→ **TEXTAUSZUG**:

========================================================================

Sport

Der Überflieger

Ende April bei den Turn-Europameisterschaften in Rimini: Artem Dolgopyat (27) bei der Bodenkür Foto: picture alliance / ipa-agency

Der Weltmeister reist ohne WM-Gold nach Paris. Denn die Medaille, die der israelische Turner Artem Dolgopyat 2023 in Antwerpen gewonnen hat und ihn als Favoriten zu den Olympischen Spielen nach Paris kommen lässt, hat er versteigert.

Ausgerechnet am 7. Oktober 2023 erkämpfte sich der mittlerweile 27-jährige Dolgopyat seinen Weltmeistertitel im Bodenturnen. Von dem, was an diesem Tag in seiner Heimat geschah, erfuhr er aber schon vor seiner Kür. »Ich habe mein Handy ausgemacht«, berichtet er. Nur so konnte er sich auf seine Übung konzentrieren.

Im blau-weißen Dress lieferte er seine Kür ab. Und wer sich die vielen Bodenübungen noch einmal genau anschaut, kann Dolgopyat die ungeheure Konzentrationsleistung, die er an diesem Tag erbringen musste, ansehen. Nicht jeder Stand war perfekt, aber er sammelte sich ganz schnell – auch als es einmal schien, dass er auf einem Bein umzukippen drohte. Die »Ahs« und »Ohs« des fachkundigen belgischen Publikums begleiteten seinen Auftritt, und am Ende erntete er frenetischen Jubel.

Zur Siegerehrung am 7. Oktober schritt er mit der Flagge Israels

»Es ist wohl der glücklichste Tag für mich und wohl auch für mein Land. Aber er ist es nicht«, sagte Dolgopyat dort mit ernstem, ja, traurigem Gesicht. Zur Siegerehrung schritt er mit der Flagge Israels, wobei Dolgopyat selbst einen Trauerflor trug. »Ich möchte allen Kraft, Umarmungen und Gesundheit schicken«, sagte Dolgopyat. Nach Israel zurückreisen konnte er zunächst nicht. Die allermeisten Flüge waren unmittelbar nach dem 7. Oktober gestrichen worden.

Der Deutsche Turner-Bund bot ihm und dem gesamten israelischen Team nicht nur eine Unterkunft, sondern auch Trainingsmöglichkeiten. Später reifte der Entschluss, die Medaille zu versteigern. »Dieser Tag war sehr schwierig für mich«, erinnert sich Dolgopyat. »Was kann mir ein Weltmeistertitel bedeuten, wenn mein Land verletzt ist.« Der Erlös aus der Versteigerung der Medaille ging an Menschen, die in Israels Süden nahe dem Gazastreifen leben, also an diejenigen, die vom Hamas-Terror am stärksten bedroht sind.

Geboren wurde Artem Dolgopyat 1997 in Dnipropetrowsk in der Ukraine. Dennoch betont er stets: »Der Staat Israel steht für mich an erster Stelle.« Es ist das Turnen, das dafür sorgte, dass man dem jungen Mann in Israel mit Respekt begegnete. Erst sein Sport machte Artem Dolgopyat zum Israeli.

========================================================================

→ **ERFASSTE DATEN**:
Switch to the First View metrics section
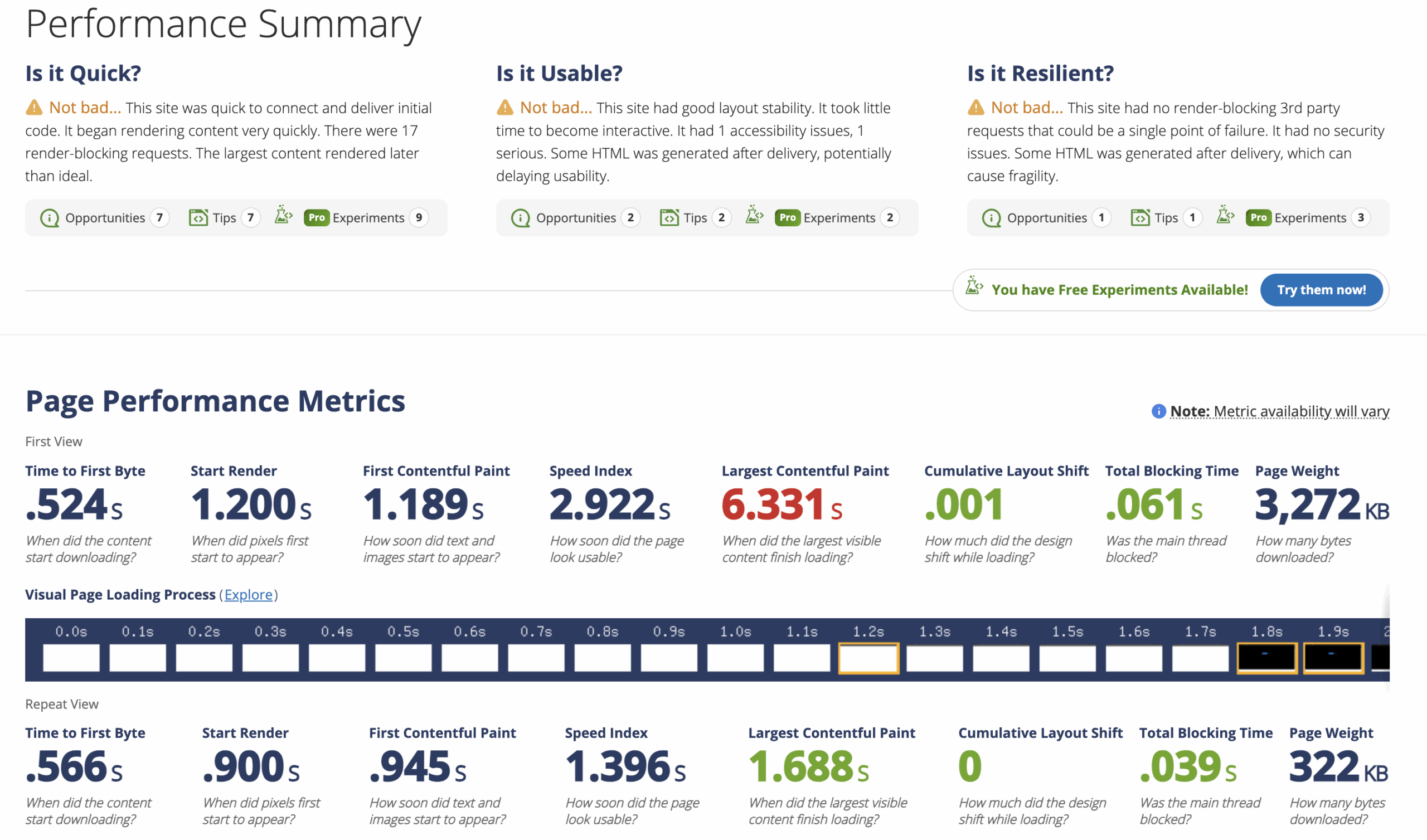This screenshot has width=1427, height=840. click(53, 441)
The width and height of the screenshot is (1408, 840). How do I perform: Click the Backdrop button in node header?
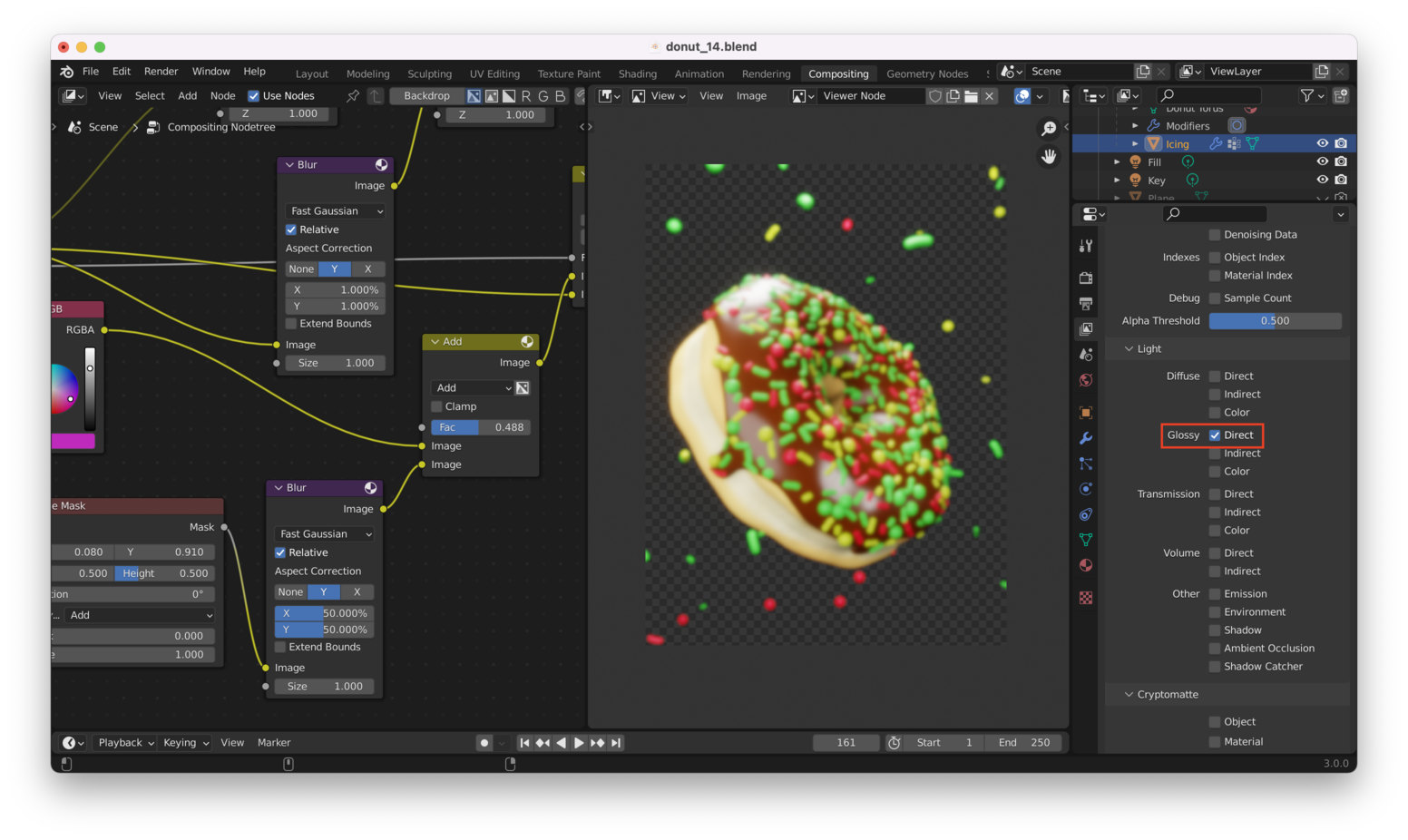pos(426,96)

========================================================================

Wem kam laut dem Textauszug über Artem Dolgopyat der Erlös aus der Versteigerung seiner Medaille zugute?

Menschen, die in Israels Süden nahe dem Gazastreifen leben.